■ Texte fourni
--------------------
La victoire par les mots pour Salman Rushdie

Retour à la fable. L’homme de lettres est le plus haï d’une partie du monde. Le plus connu aussi. Et malheureusement à la une de l'actualité dernièrement suite à l'attentat dont il fut la victime. Encore une fois, l'on pend conscience que la force des mots peut être aussi virulente qu'un coup de feu. Les esprits sont corruptibles. Les voix dissidentes doivent donc être abattues. Or, c'est par la voix que le dialogue s'engage. Le seul moyen d'éviter de se battre.
Salman Rushdie nous revient avec une épopée. Grand style, clin d’œil aux origines. Métaphore de notre monde qui s’écroule. Comme s’il voulait nous alerter, nous crier de nous réveiller avant de fracasser le mur qui est devant nous. De revoir nos priorités car le monde n’était qu’une illusion et c’est ce qui en faisait sa beauté.
--------------------
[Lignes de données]
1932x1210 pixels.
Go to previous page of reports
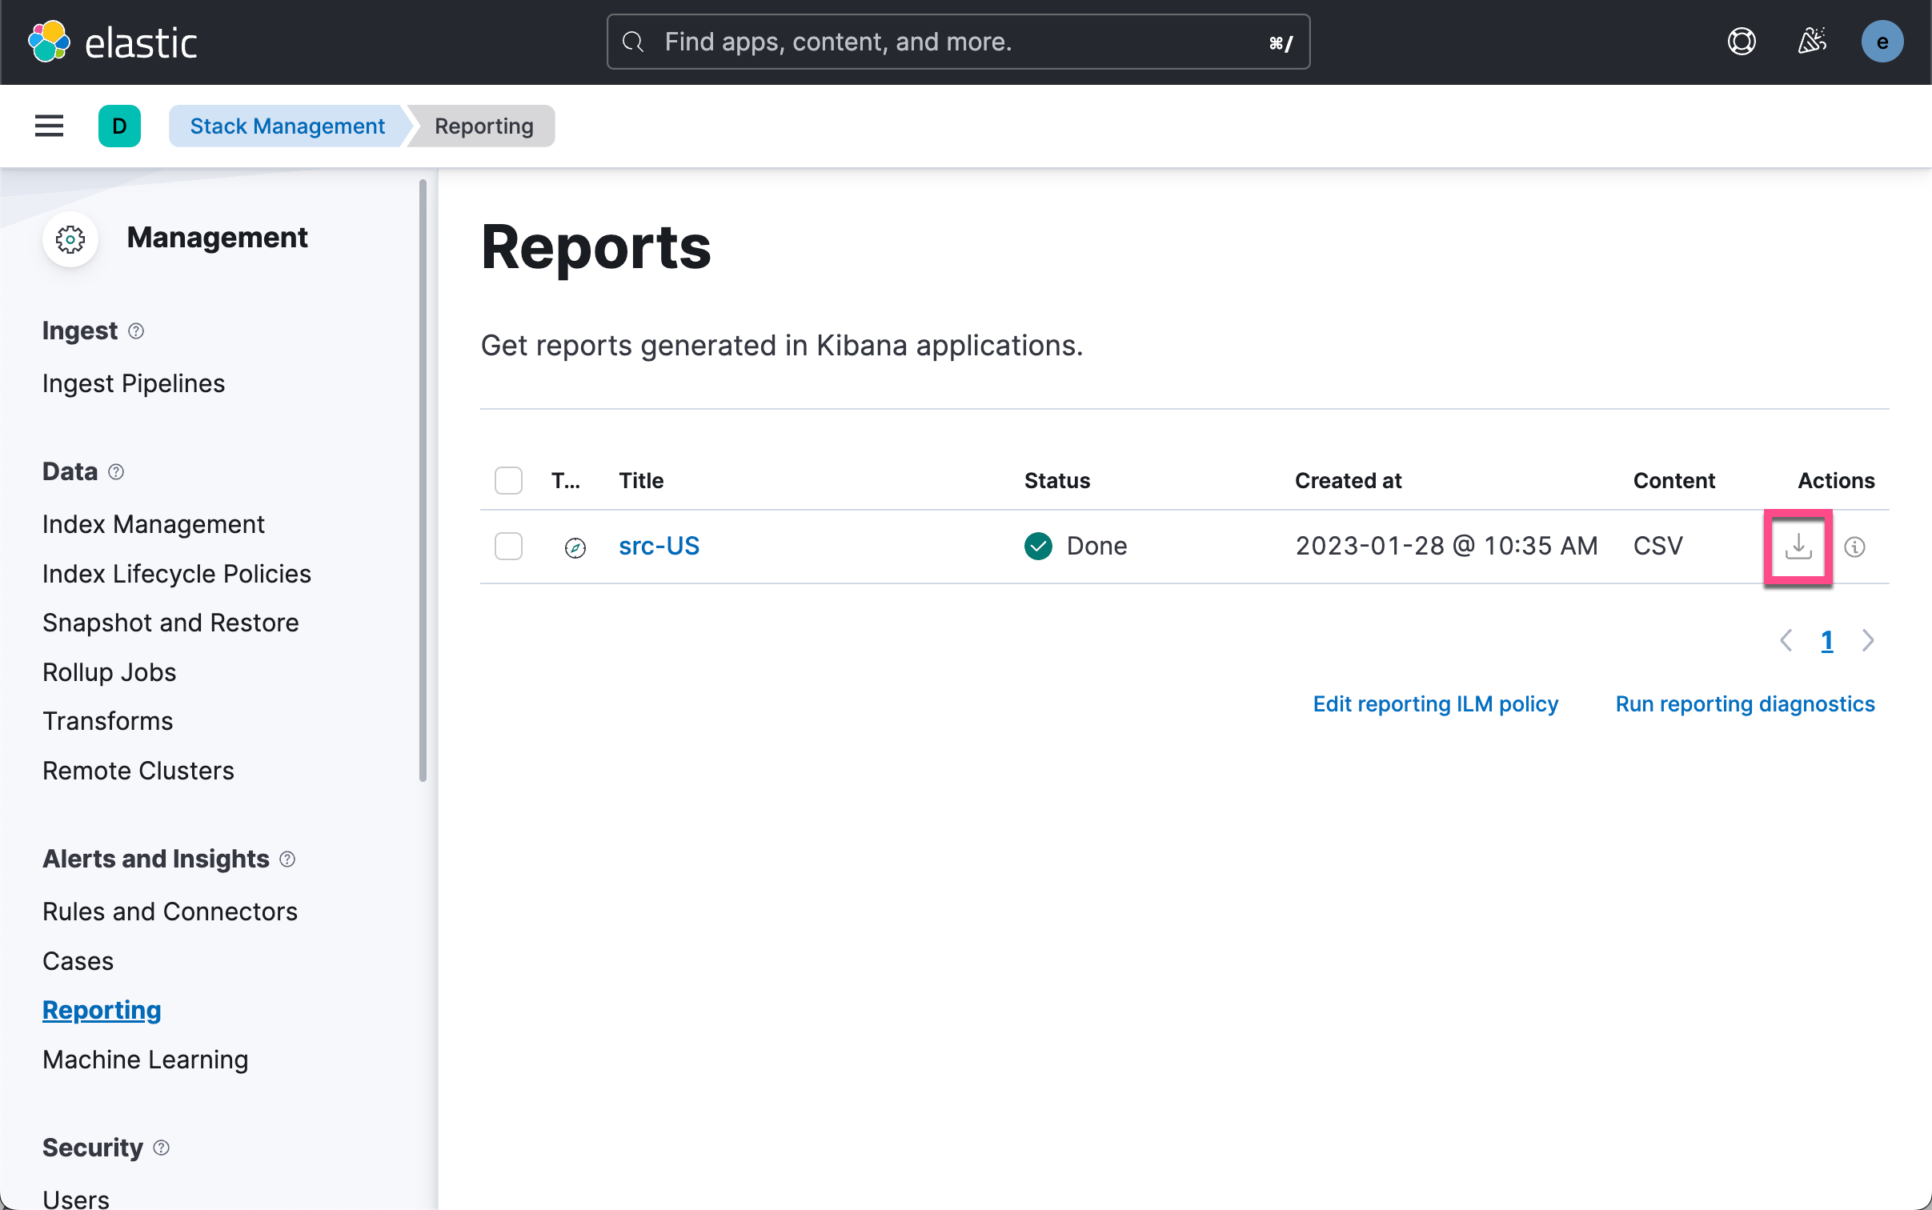1786,640
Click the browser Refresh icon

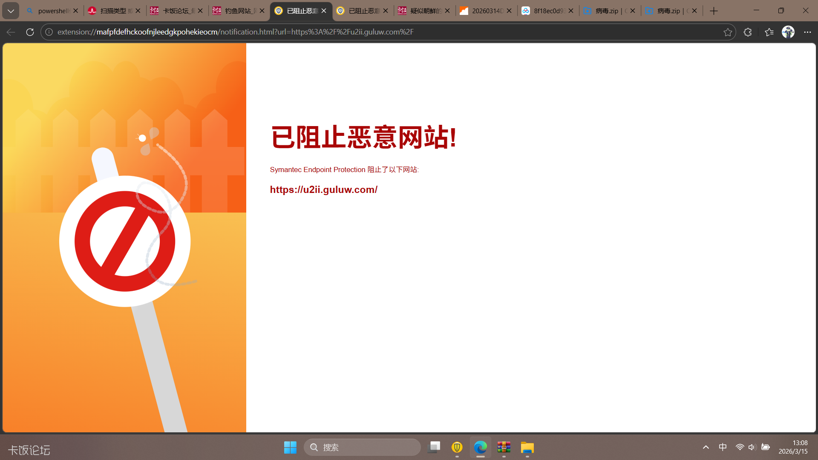coord(30,32)
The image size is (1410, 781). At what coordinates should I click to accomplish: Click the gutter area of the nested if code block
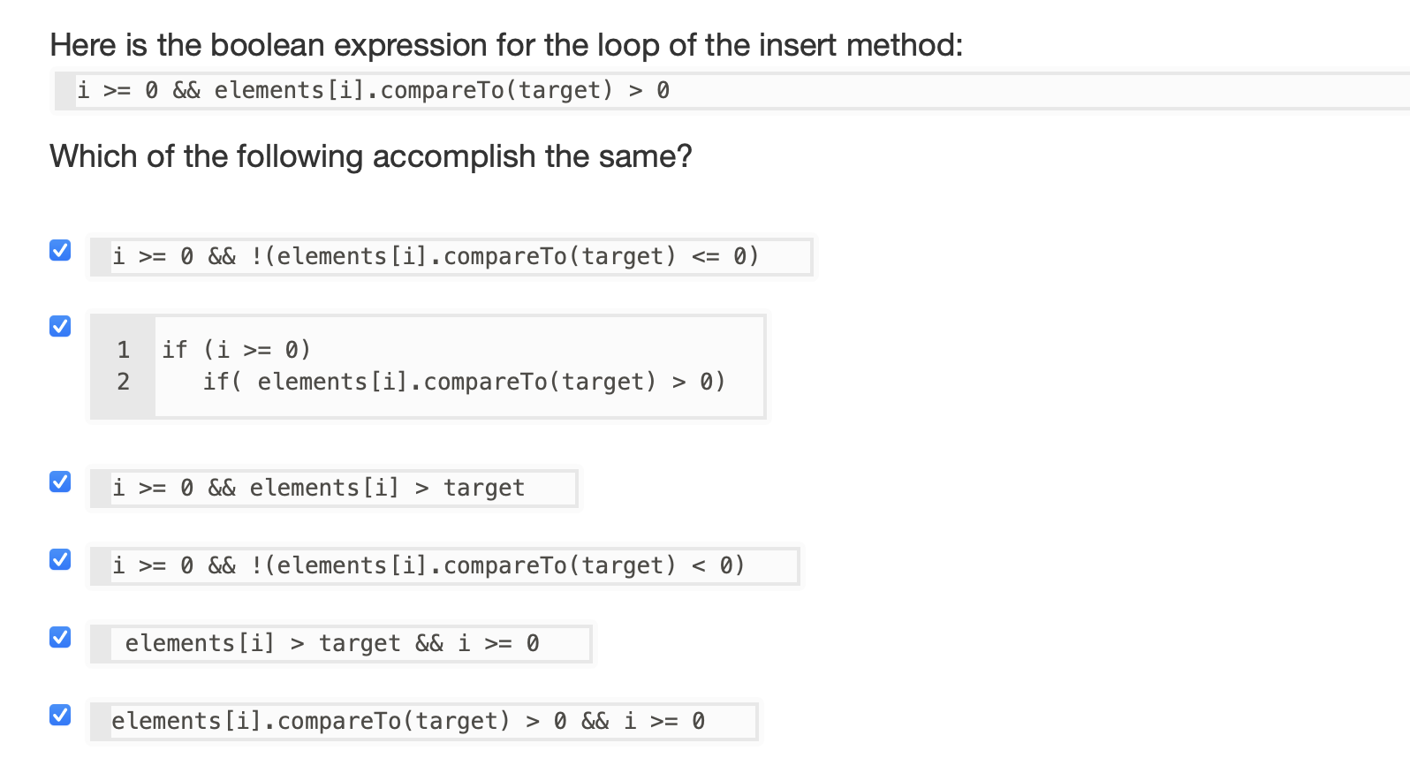[x=123, y=366]
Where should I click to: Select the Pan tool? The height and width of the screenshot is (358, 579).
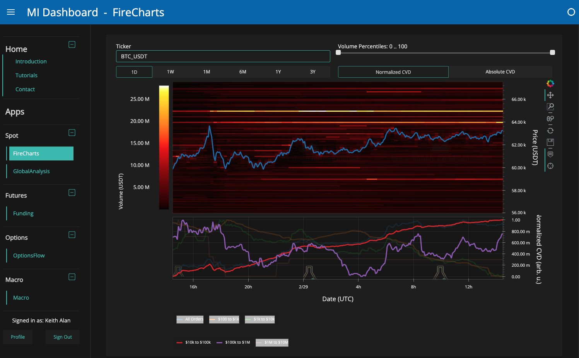click(x=550, y=95)
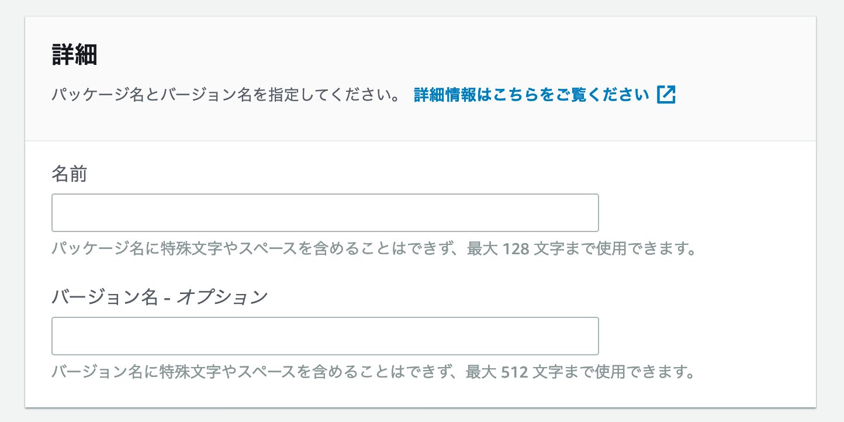Image resolution: width=844 pixels, height=422 pixels.
Task: Focus the 名前 text input field
Action: pos(325,213)
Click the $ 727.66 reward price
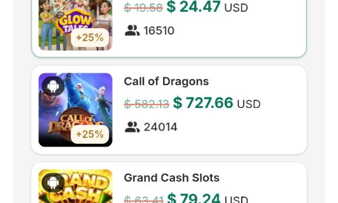The height and width of the screenshot is (203, 338). coord(203,103)
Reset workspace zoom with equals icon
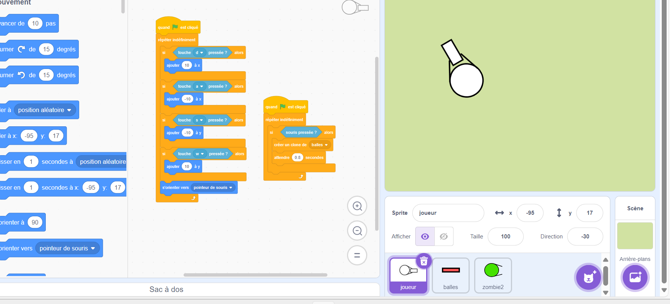The height and width of the screenshot is (304, 670). point(357,256)
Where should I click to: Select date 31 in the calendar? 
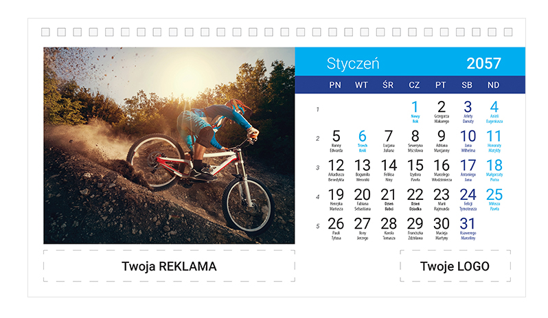(468, 228)
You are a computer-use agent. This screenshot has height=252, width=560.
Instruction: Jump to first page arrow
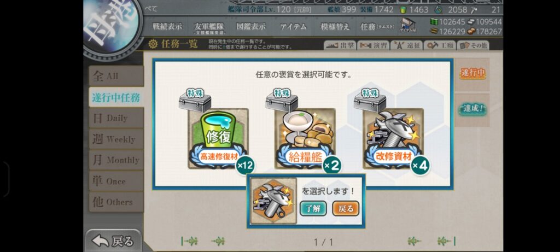[x=189, y=241]
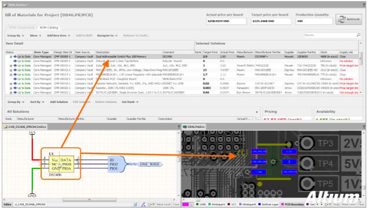Image resolution: width=368 pixels, height=210 pixels.
Task: Open the Group By dropdown in top toolbar
Action: (16, 36)
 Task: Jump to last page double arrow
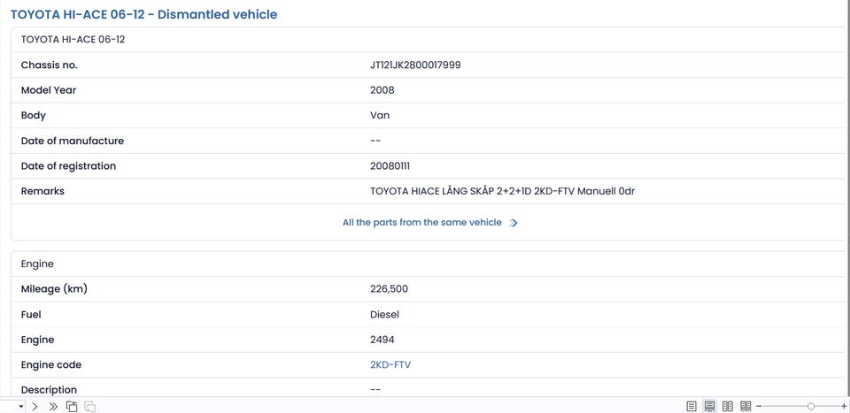click(x=53, y=407)
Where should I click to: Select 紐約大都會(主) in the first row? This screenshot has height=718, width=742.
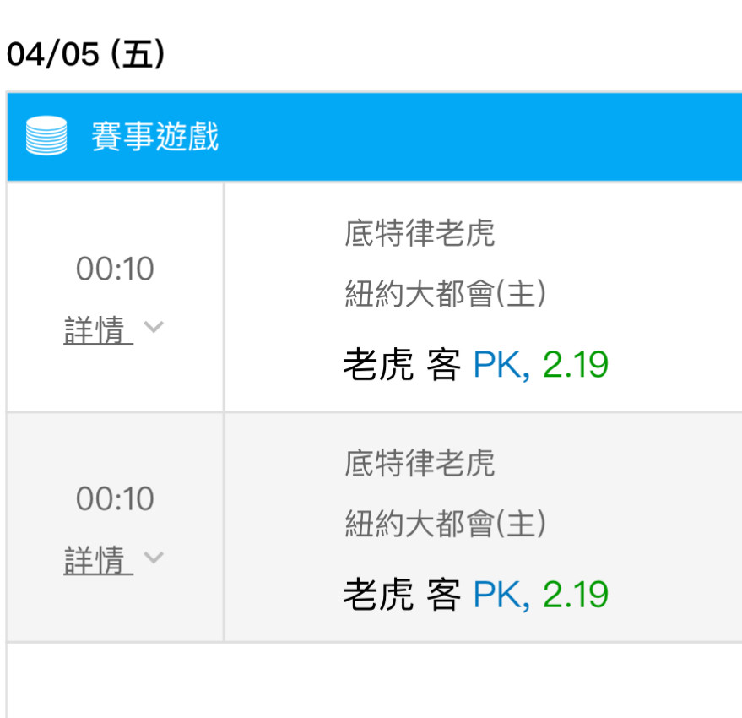pos(446,293)
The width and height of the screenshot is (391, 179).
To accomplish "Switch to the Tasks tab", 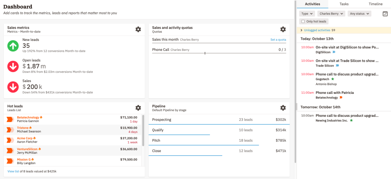I will point(344,4).
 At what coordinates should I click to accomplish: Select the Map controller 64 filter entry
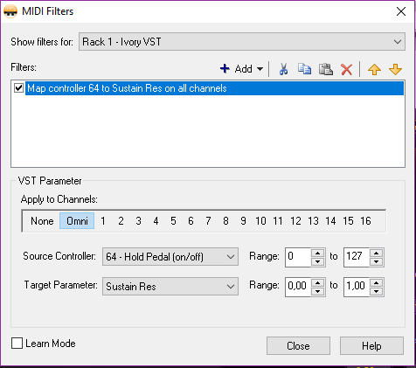point(214,88)
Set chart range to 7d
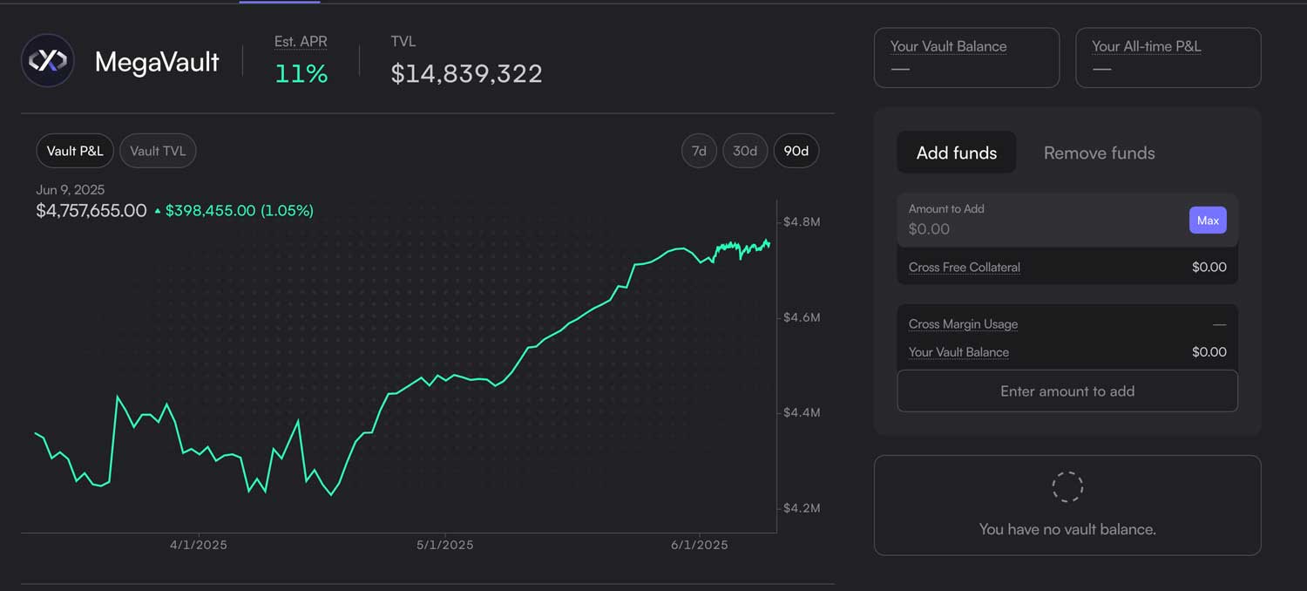This screenshot has width=1307, height=591. pyautogui.click(x=699, y=151)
--------------------
■ Exercice écrit 1
D'après le texte sur Salman Rushdie, avec quel genre d'œuvre l'écrivain revient-il ?
■ Exercice écrit 2
Recopiez, dans le texte sur Salman Rushdie, le segment allant de « Salman Rushdie nous » à « faisait sa beauté. » inclus.

■ Résultat de l'exercice 1
Avec une épopée.

■ Résultat de l'exercice 2
Salman Rushdie nous revient avec une épopée. Grand style, clin d’œil aux origines. Métaphore de notre monde qui s’écroule. Comme s’il voulait nous alerter, nous crier de nous réveiller avant de fracasser le mur qui est devant nous. De revoir nos priorités car le monde n’était qu’une illusion et c’est ce qui en faisait sa beauté.